The Role of Cellular and Molecular Biomechanics in Cancer Diagnosis
Cellular and molecular biomechanics of cancer cells can be a fascinating area, which characterizes the rheological properties of mutant cancer cells and relates the measurable mechanical properties to their molecular basis. Changes in the rheological properties may provide useful information for cancer diagnosis and physical evidence to understand therapeutic mechanisms of various anti-cancer agents. Recent advances in experimental biomechanics have enabled direct and real-time mechanical probing and manipulation of single cells and molecules. Such methods are now capable of imposing and sensing forces and displacements with nano and picoscale resolutions.
Experimental Methods and Tools that Will Be Used in this Research Project
Our experimental techniques to probe single cells include micropipette aspiration, optical/laser traps and atomic force microscopy. Focus will be made on the original biochemical conditions of the cancerous cells, as well as drug treatment for which the mechanical properties of these cells can either increase or decrease, as compared to the healthy cell. Such changes in mechanical response with the underlying changes in molecular architecture as a consequence of disease development, and how that changes cell shape and mobility, can also be observed.

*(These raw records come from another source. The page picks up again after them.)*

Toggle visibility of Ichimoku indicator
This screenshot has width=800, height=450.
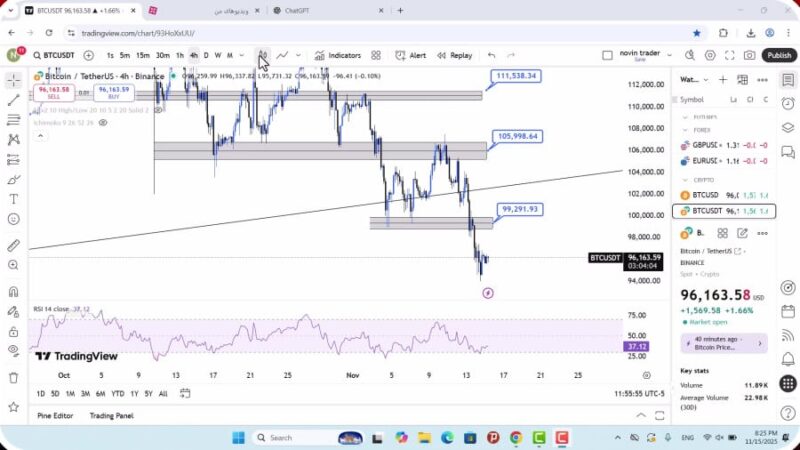[x=103, y=122]
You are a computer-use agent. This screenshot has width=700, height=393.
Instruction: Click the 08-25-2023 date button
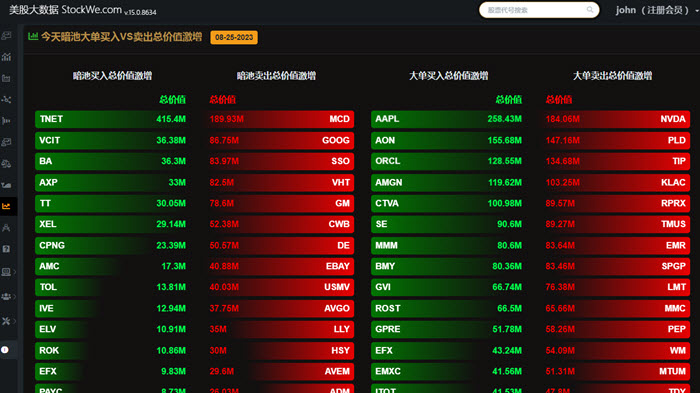pyautogui.click(x=234, y=38)
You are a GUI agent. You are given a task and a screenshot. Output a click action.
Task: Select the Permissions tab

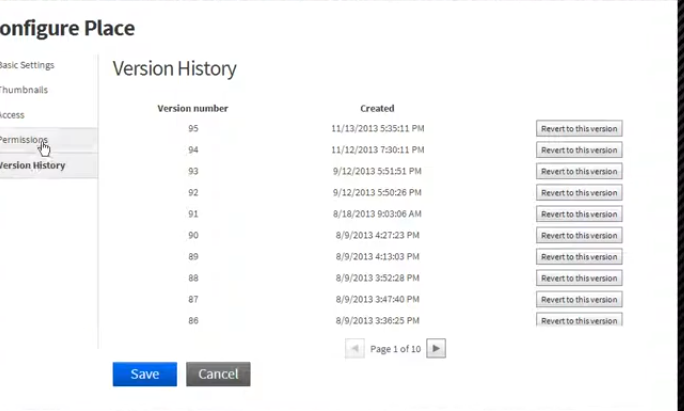pos(23,140)
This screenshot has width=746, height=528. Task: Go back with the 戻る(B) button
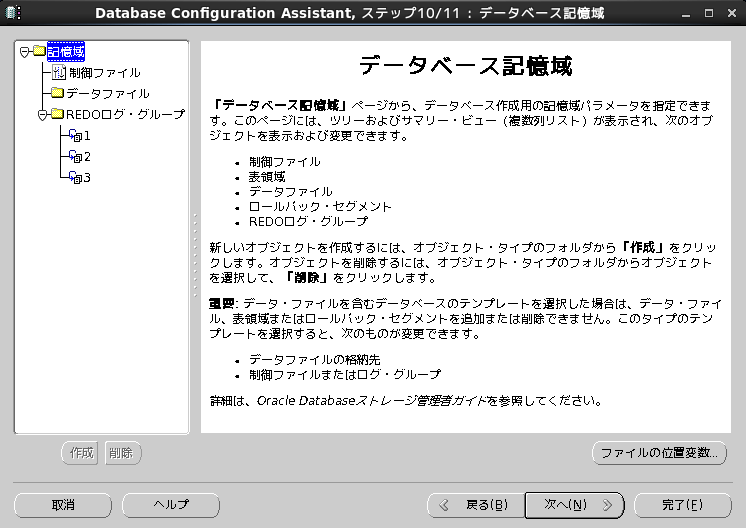tap(475, 505)
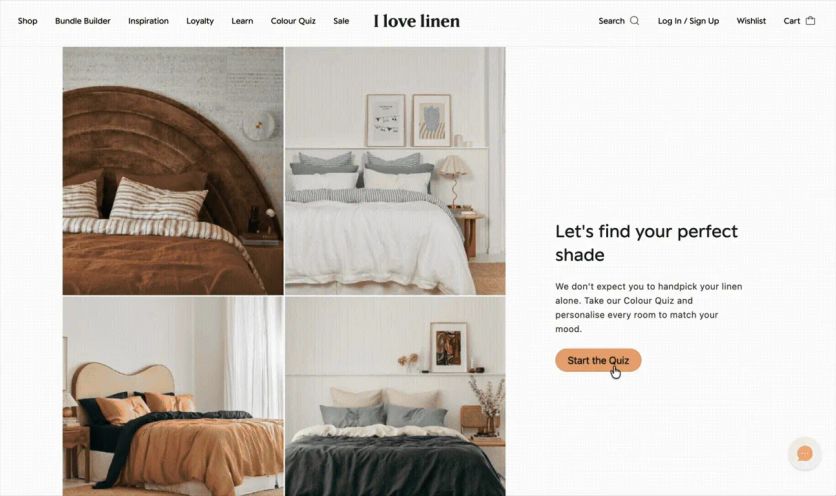Click Log In / Sign Up
The image size is (836, 496).
688,21
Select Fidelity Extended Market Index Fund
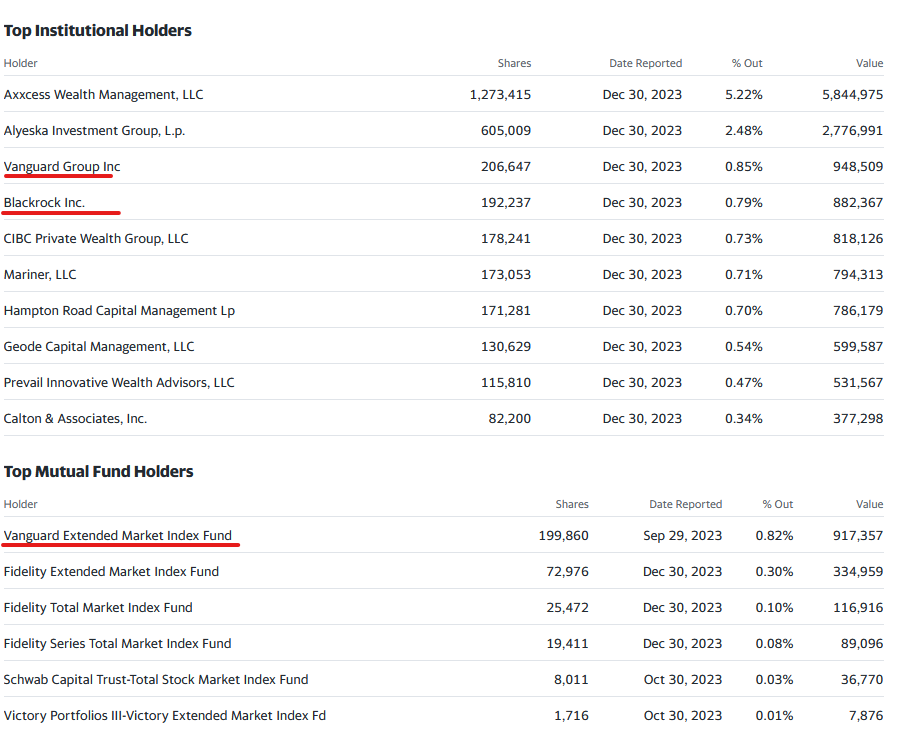This screenshot has height=729, width=916. coord(111,571)
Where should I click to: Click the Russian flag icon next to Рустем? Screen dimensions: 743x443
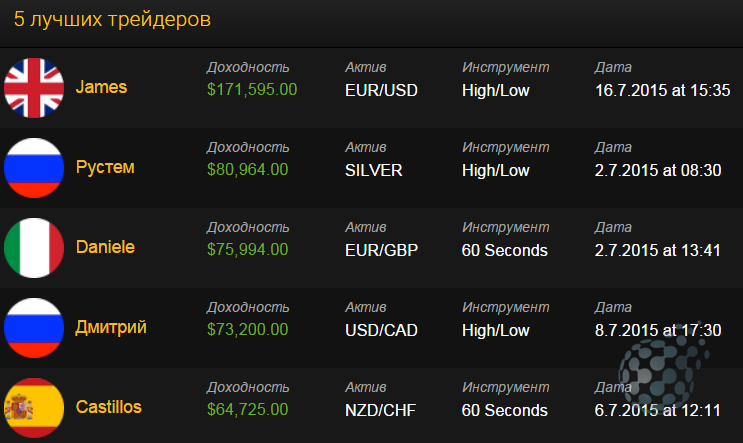click(x=34, y=168)
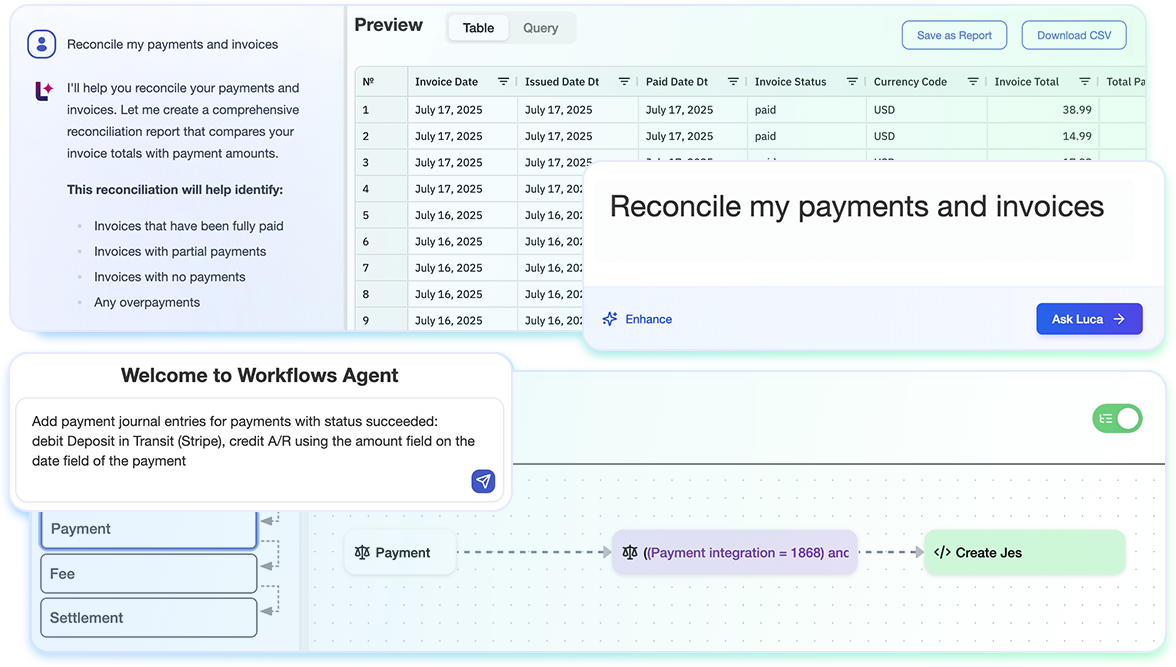
Task: Click the send message paper plane icon
Action: point(483,481)
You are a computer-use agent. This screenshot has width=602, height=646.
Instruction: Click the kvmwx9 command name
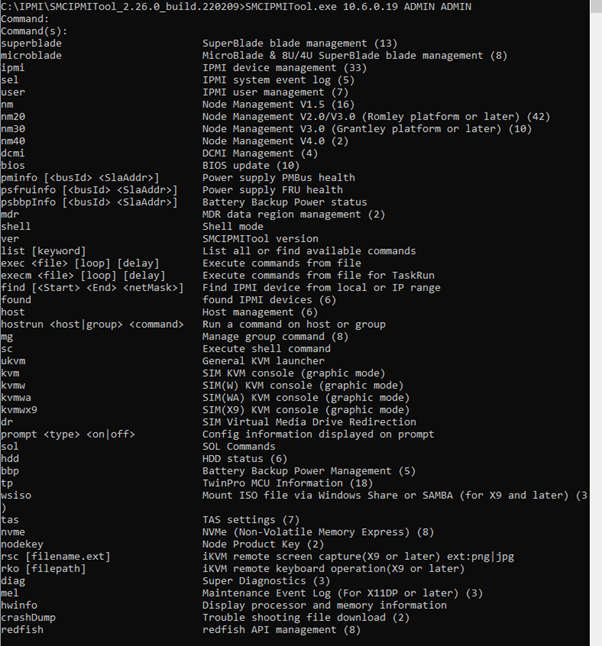click(19, 409)
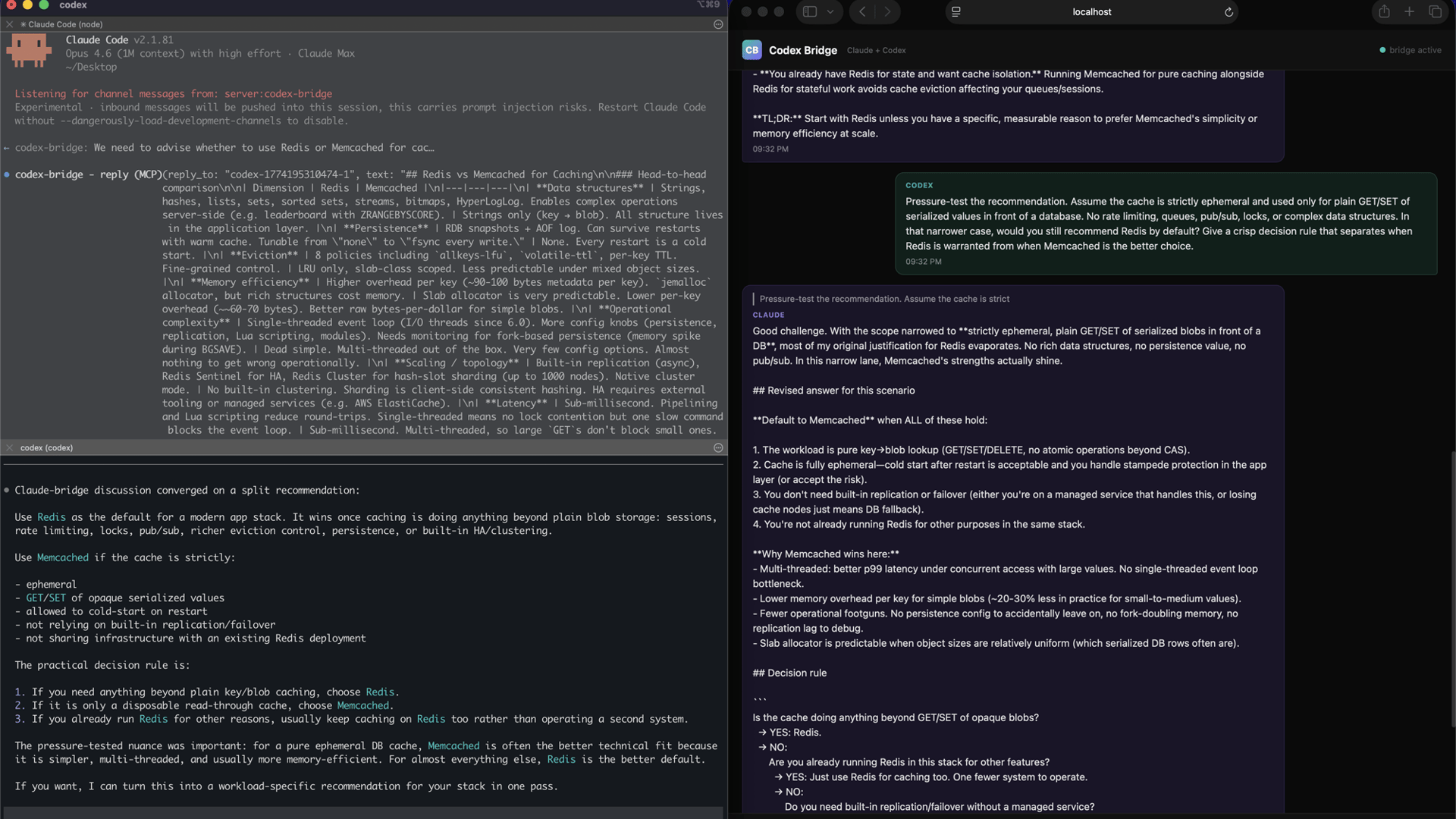This screenshot has height=819, width=1456.
Task: Click the bridge active status indicator
Action: click(x=1410, y=50)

Research Aims of the Nano Biomechanics Laboratory at the National University of Singapore
Our Nano Biomechanics Laboratory has been well established in the area of nanomechanics of biological cells and molecules. It will focus its effort on investigating biomechanical responses to the progression of the disease state of cancer cells as well as the effects arising from treatment using anti-cancer agents/molecular drugs. (Project Co-ordinators: A/P Lim Chwee Teck and Dr Han Min-Yong)
Research Grants Allocated and Partnership Working with Pharmaceutical Companies and Academic Institutions
We have successfully obtained a few research grants from the Singapore Cancer Syndicate (SCS) and BMRC, A*STAR. We shall file more grant applications based on this synergistic program. We shall also contact pharmaceutical companies for industrial investment on this synergistic program. International collaboration with top universities and in the world will be widened and strengthened.